**Exercise description**
Your task is to restate word for word the lines of the listing below that start at the one containing "EasyDOCs (16, 2471)" and run to the end; please add nothing.

**Entries supplied**
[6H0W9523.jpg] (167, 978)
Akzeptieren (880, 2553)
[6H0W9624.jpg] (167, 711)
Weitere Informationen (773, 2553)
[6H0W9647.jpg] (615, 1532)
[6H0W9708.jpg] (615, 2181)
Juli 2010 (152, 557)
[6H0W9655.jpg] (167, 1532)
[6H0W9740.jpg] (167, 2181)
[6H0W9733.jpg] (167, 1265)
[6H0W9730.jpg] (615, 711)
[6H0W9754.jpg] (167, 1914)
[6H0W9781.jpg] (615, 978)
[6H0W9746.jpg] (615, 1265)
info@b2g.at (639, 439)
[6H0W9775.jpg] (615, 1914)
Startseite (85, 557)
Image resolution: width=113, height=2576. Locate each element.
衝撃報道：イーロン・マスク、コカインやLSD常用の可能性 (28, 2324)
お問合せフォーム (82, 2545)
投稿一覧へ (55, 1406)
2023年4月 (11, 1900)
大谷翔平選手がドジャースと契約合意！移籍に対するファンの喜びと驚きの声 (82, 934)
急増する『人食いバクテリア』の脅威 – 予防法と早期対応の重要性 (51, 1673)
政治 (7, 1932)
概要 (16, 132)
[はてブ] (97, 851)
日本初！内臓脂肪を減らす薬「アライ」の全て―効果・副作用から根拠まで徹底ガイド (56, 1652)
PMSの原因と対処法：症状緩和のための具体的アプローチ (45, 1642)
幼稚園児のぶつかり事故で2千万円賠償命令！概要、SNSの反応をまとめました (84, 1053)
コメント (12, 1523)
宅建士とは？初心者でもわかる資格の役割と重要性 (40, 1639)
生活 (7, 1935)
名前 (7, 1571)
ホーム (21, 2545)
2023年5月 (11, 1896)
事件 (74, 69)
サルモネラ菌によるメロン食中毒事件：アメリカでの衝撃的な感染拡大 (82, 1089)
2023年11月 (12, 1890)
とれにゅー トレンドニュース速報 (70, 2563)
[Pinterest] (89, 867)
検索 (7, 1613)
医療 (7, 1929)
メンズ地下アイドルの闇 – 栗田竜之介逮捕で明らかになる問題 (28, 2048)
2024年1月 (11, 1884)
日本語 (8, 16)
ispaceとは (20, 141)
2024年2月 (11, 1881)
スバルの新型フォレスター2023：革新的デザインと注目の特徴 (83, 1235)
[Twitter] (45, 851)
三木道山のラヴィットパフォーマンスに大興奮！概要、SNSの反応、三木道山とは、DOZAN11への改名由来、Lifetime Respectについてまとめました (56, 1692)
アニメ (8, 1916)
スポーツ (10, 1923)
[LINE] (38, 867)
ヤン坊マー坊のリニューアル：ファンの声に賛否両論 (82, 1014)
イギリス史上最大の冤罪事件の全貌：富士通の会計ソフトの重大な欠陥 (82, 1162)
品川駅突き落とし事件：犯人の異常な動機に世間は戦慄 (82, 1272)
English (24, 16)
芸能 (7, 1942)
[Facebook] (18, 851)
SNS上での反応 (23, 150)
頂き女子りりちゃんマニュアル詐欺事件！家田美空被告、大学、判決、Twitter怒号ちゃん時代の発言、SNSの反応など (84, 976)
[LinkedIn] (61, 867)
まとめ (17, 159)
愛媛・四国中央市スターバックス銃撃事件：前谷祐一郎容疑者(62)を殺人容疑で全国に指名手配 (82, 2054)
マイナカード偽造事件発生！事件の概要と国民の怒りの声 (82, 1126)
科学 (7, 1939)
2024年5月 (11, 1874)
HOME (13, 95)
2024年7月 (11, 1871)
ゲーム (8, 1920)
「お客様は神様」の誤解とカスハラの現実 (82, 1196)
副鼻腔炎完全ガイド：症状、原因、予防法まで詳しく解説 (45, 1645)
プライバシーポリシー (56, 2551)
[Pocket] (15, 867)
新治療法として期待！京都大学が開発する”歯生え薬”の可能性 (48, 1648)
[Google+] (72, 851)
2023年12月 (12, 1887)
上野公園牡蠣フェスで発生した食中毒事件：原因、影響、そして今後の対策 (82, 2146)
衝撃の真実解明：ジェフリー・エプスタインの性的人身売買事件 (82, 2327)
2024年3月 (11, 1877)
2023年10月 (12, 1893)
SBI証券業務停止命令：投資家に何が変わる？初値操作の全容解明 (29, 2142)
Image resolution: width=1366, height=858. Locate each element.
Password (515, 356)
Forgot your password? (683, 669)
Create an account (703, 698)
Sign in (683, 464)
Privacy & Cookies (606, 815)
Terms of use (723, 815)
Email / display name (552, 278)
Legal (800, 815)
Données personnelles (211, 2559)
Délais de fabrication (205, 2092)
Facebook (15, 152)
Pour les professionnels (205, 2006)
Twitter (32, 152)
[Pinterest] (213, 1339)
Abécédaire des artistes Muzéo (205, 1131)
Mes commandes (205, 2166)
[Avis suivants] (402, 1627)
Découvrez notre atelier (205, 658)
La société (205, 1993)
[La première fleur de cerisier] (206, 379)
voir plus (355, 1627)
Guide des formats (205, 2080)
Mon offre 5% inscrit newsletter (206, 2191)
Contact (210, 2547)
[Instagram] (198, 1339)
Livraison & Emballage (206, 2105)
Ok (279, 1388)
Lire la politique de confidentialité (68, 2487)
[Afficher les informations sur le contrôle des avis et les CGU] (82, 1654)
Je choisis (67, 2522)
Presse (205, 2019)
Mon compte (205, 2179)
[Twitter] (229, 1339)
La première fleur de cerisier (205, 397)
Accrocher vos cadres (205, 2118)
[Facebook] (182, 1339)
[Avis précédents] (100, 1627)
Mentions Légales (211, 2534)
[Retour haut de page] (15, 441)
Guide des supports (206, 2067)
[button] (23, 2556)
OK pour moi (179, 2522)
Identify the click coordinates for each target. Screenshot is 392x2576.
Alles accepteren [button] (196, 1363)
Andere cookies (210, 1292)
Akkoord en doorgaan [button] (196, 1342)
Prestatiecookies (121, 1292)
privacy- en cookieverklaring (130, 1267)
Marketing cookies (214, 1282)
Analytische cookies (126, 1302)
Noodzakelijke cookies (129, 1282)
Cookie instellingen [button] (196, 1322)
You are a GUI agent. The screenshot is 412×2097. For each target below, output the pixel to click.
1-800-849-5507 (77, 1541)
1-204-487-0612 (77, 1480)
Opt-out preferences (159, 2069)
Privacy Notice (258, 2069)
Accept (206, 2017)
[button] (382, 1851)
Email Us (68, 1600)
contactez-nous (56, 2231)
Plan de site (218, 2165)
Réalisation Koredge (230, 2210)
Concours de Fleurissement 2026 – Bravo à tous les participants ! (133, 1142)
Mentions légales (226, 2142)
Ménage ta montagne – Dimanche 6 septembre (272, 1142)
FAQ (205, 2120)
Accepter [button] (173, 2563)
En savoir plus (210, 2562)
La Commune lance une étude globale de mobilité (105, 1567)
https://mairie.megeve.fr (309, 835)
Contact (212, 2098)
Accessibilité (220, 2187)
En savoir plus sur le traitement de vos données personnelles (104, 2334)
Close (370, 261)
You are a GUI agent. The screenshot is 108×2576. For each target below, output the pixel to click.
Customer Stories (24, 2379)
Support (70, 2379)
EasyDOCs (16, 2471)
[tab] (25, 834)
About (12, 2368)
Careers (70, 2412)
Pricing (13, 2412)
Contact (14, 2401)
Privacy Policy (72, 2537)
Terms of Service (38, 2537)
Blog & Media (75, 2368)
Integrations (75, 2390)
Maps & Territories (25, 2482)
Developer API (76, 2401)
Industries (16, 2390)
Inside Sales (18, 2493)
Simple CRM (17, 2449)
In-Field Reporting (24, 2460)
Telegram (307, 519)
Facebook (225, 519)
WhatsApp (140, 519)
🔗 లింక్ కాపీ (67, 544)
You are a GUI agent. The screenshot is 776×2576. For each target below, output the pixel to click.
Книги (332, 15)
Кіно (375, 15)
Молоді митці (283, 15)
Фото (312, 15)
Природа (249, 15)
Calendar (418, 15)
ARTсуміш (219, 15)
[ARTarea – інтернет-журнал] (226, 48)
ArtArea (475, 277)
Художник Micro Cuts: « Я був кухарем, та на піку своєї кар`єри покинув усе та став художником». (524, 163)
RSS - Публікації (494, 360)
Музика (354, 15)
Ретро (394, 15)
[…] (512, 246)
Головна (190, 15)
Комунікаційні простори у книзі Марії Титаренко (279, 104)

**Exercise response**
EasyDOCs (16, 2471)
[tab] (25, 834)
About (12, 2368)
Careers (70, 2412)
Pricing (13, 2412)
Contact (14, 2401)
Privacy Policy (72, 2537)
Terms of Service (38, 2537)
Blog & Media (75, 2368)
Integrations (75, 2390)
Maps & Territories (25, 2482)
Developer API (76, 2401)
Industries (16, 2390)
Inside Sales (18, 2493)
Simple CRM (17, 2449)
In-Field Reporting (24, 2460)
Telegram (307, 519)
Facebook (225, 519)
WhatsApp (140, 519)
🔗 లింక్ కాపీ (67, 544)
You are a GUI agent. The screenshot is 776×2576. For each target below, output the pixel to click.
Книги (332, 15)
Кіно (375, 15)
Молоді митці (283, 15)
Фото (312, 15)
Природа (249, 15)
Calendar (418, 15)
ARTсуміш (219, 15)
[ARTarea – інтернет-журнал] (226, 48)
ArtArea (475, 277)
Художник Micro Cuts: « Я був кухарем, та на піку своєї кар`єри покинув усе та став художником». (524, 163)
RSS - Публікації (494, 360)
Музика (354, 15)
Ретро (394, 15)
[…] (512, 246)
Головна (190, 15)
Комунікаційні простори у книзі Марії Титаренко (279, 104)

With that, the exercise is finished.